SMIL multimedia presentations lose browser and player support AI-researched

Dependency: SMIL (Synchronized Multimedia Integration Language) Wikipedia

Google Chrome announced intent to deprecate SMIL in August 2015, and while the deprecation was suspended in 2016, SMIL as a standalone multimedia presentation format had already lost its ecosystem — RealPlayer and Internet Explorer, the primary SMIL players, were gone, and no browser ever implemented the full SMIL 3.0 specification for timed multimedia.

Affected Artworks

Latitudes Total loss Degraded

Molissa Fenley

Fixes & Mitigations

  • No fix available: Full SMIL presentations (timed multimedia with layout, transitions, and synchronized audio/video) have no modern playback path in browsers. SVG SMIL animation attributes remain supported but represent only a fraction of the specification.
  • Archive: SMIL files are XML-based and can be preserved as text, but the multimedia assets they reference and the synchronized playback experience cannot be faithfully reproduced without a SMIL-capable player.

SMIL (Synchronized Multimedia Integration Language), a W3C standard first published in 1998, was designed to be the HTML of multimedia — a declarative XML language for authoring timed, synchronized presentations combining text, images, audio, video, and animations with spatial layout and transitions.

What changed

SMIL was supported in RealPlayer (which used SMIL for its multimedia presentation layer), Internet Explorer (via HTML+TIME, a Microsoft implementation of SMIL’s timing model), and the Ambulant open-source player. The W3C published SMIL 1.0 in 1998, SMIL 2.0 in 2001, and SMIL 3.0 in 2008. Artists and researchers used SMIL to create time-based web presentations — synchronized slideshows, interactive documentaries, captioned video experiences, and accessible multimedia — without Flash or JavaScript.

But no major browser ever implemented the full SMIL specification natively.

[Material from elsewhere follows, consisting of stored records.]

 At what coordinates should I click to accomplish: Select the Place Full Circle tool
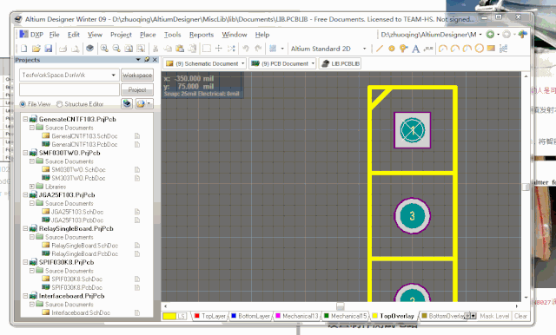tap(479, 49)
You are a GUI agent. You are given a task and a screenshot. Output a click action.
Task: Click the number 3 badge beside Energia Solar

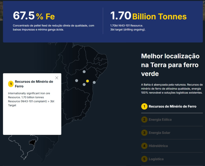(144, 133)
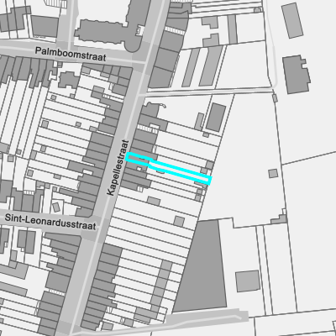Click the tilted light-gray rectangular building at top right

click(x=292, y=20)
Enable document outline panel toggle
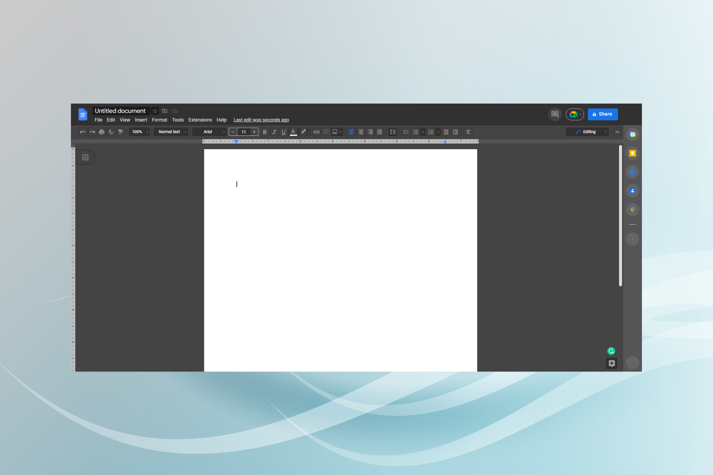 85,157
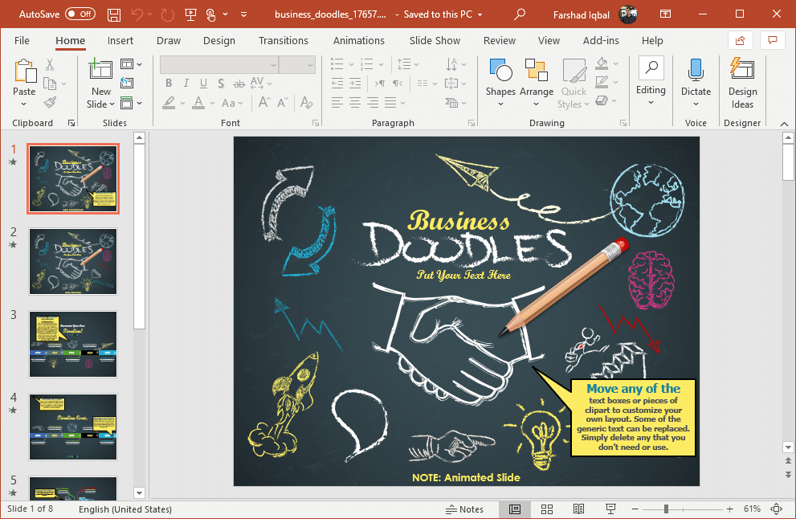Start Slide Show from status bar

[x=610, y=509]
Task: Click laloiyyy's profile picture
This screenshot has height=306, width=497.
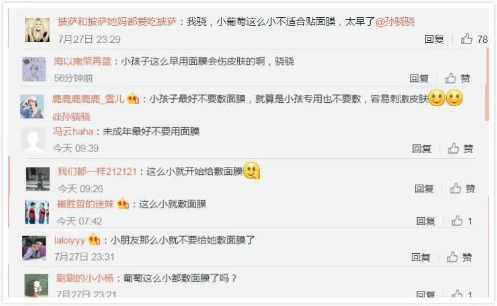Action: point(34,248)
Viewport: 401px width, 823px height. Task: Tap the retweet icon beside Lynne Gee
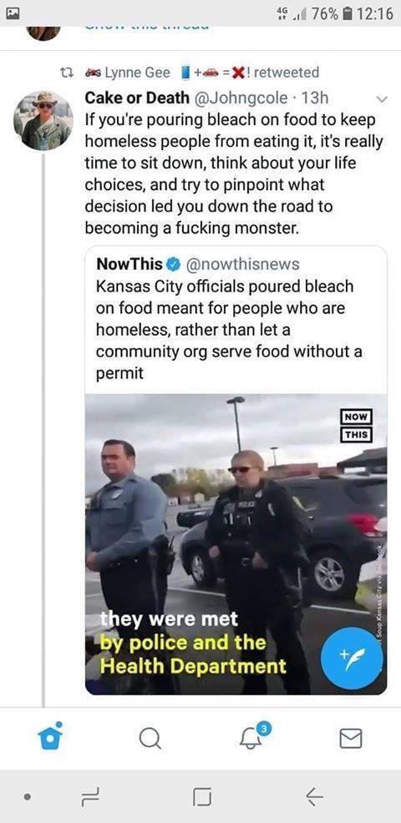[x=68, y=73]
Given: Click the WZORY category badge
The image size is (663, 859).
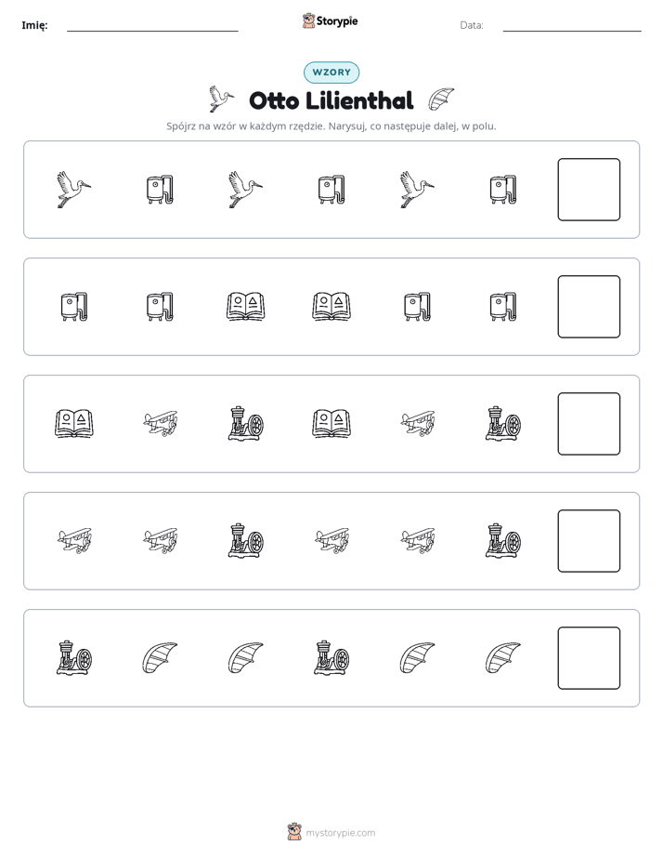Looking at the screenshot, I should (x=332, y=73).
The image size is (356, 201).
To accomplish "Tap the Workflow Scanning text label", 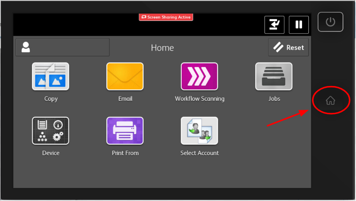I will [200, 99].
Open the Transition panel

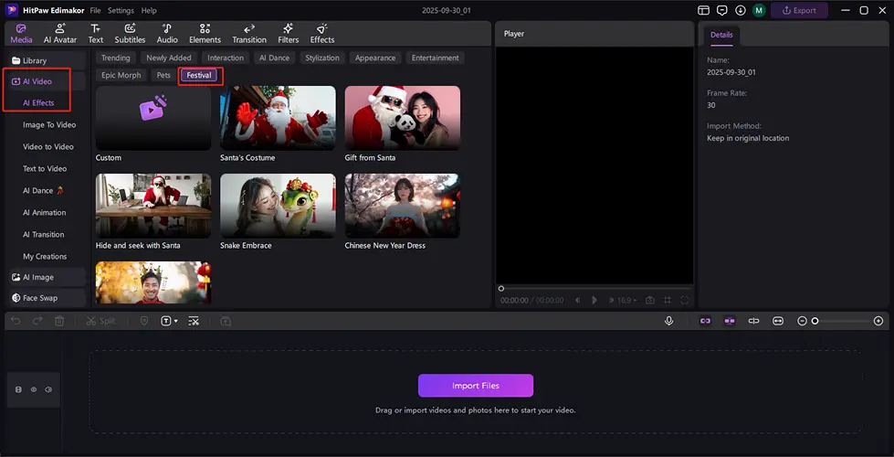click(x=249, y=33)
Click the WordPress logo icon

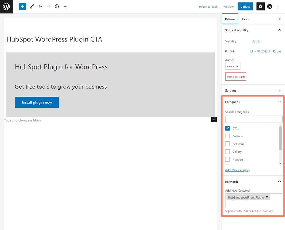[6, 7]
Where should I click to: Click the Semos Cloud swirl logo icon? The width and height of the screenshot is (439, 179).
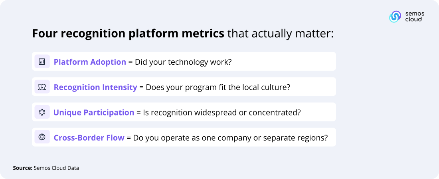[x=395, y=16]
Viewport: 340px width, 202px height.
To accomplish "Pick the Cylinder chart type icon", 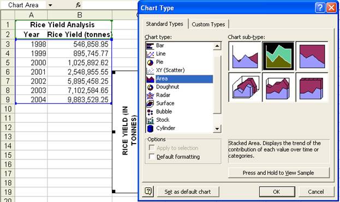I will 150,128.
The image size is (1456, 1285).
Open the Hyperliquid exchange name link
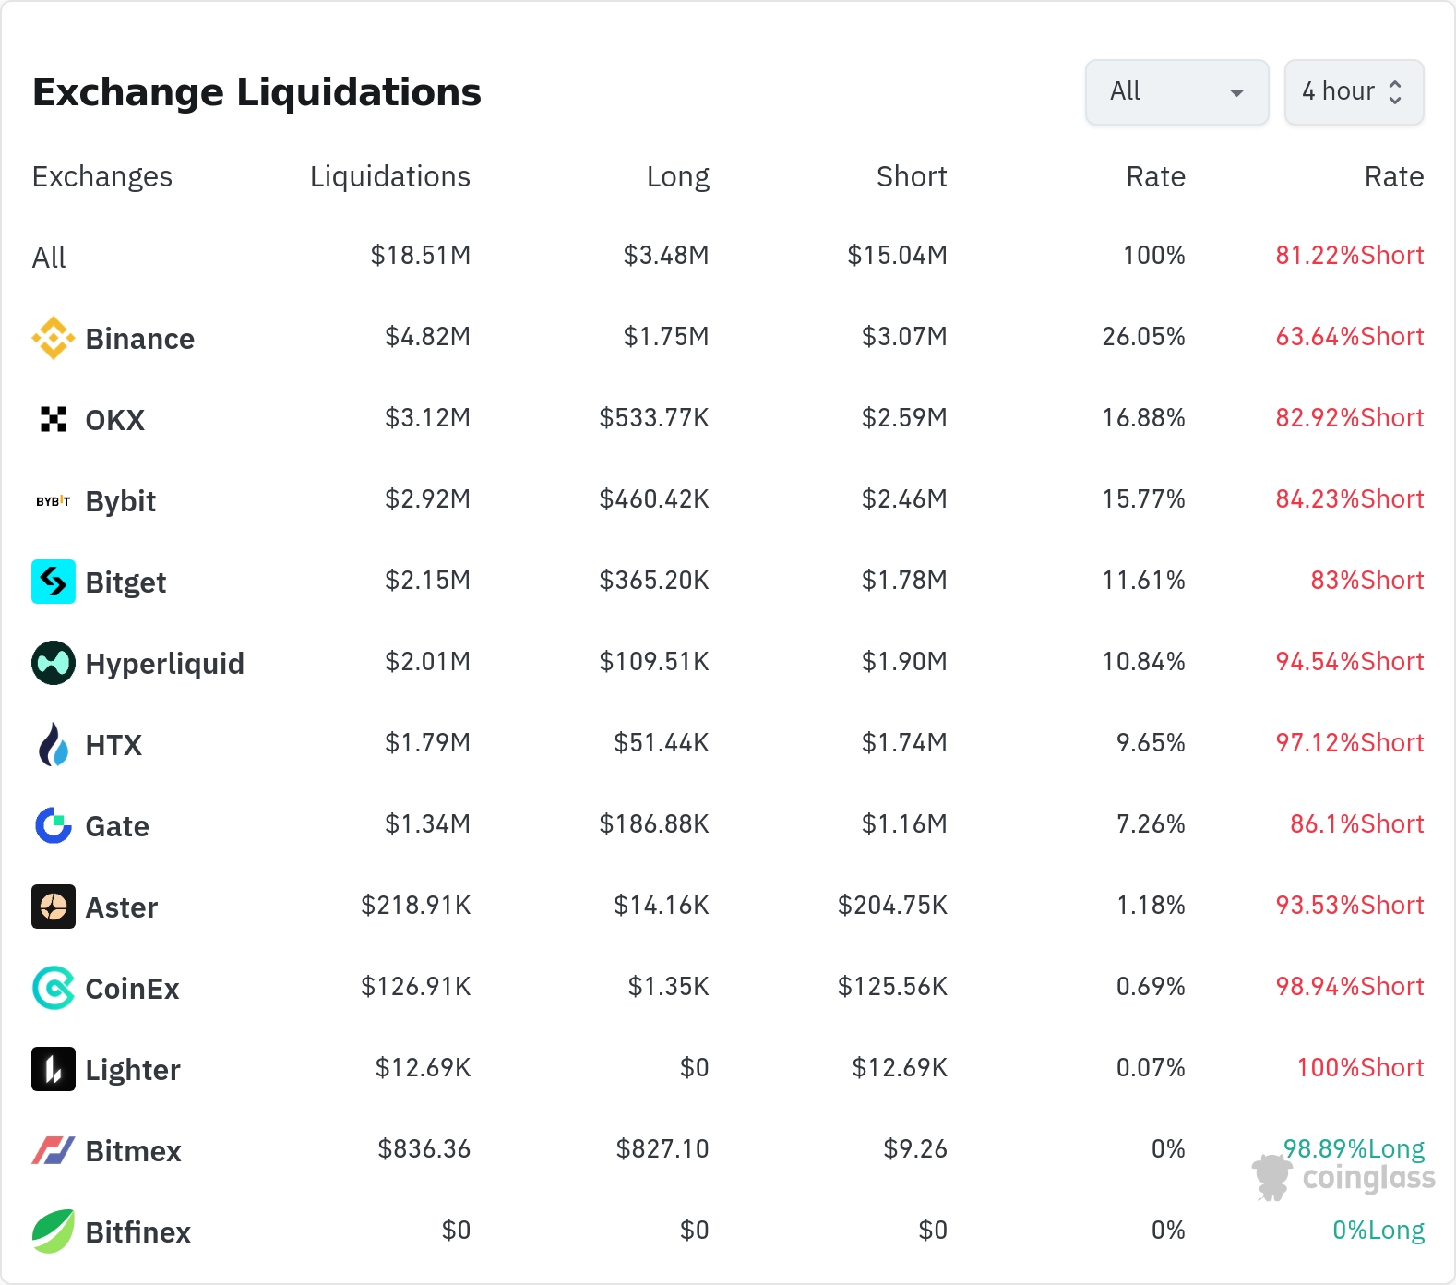164,664
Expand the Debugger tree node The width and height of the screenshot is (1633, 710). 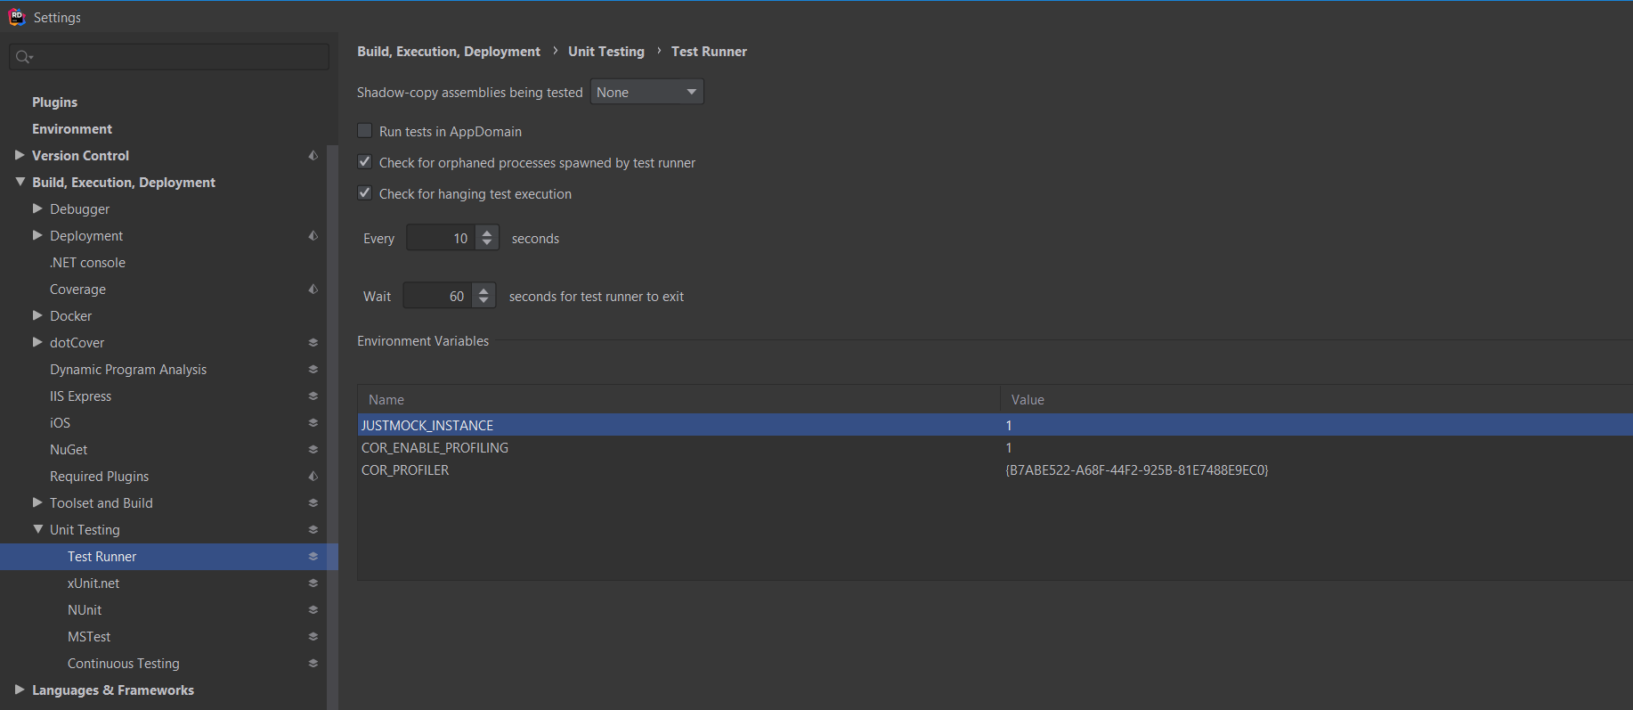tap(37, 209)
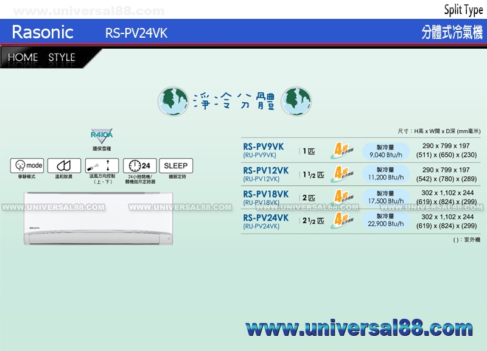Click the 9,040 Btu/h cooling capacity badge
487x351 pixels.
(x=385, y=150)
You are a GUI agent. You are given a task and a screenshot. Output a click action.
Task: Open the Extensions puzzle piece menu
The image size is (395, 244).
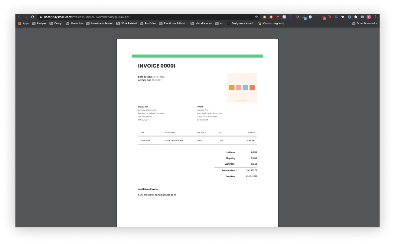click(x=356, y=17)
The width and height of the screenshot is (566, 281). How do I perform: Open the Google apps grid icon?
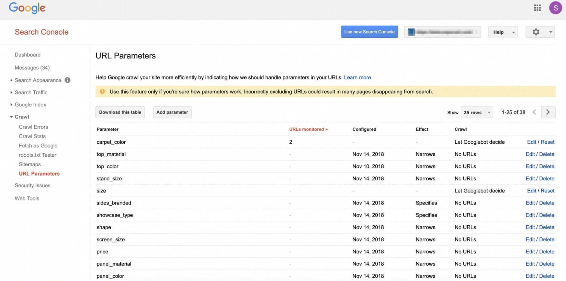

Firefox, Chrome, and Safari implemented only the SVG animation subset of SMIL (the <animate>, <animateTransform>, and related elements within SVG). The broader SMIL features — timed layout regions, parallel and sequential media scheduling, transition effects, adaptive bandwidth selection — were never available in browsers without plugins.

When RealPlayer’s market share collapsed in the mid-2000s and Internet Explorer dropped HTML+TIME support, standalone SMIL presentations lost their primary playback environments. In August 2015, Chrome published an “Intent to Deprecate: SMIL” notice, proposing to remove even SVG SMIL animation support in favor of CSS Animations and the Web Animations API. After pushback from the web development community — who pointed out that certain SVG animation capabilities had no CSS equivalent — Chrome suspended the deprecation in 2016. SVG SMIL attributes survive in browsers today, but full SMIL multimedia presentations remain unplayable.

Notes

SMIL’s fate is unusual: it was a W3C Recommendation (the highest level of web standard) that never achieved the browser implementation needed to sustain it. The full SMIL specification addressed problems — accessible timed media, bandwidth-adaptive streaming, declarative multimedia authoring — that the web industry eventually solved with JavaScript frameworks, DASH/HLS streaming, and HTML5 video. But SMIL presentations authored in the early 2000s, particularly those created for RealPlayer or the Ambulant player in academic and artistic contexts, have no modern playback path. The Ambulant player project, developed at CWI Amsterdam, was one of the last open-source SMIL players but has not been actively maintained.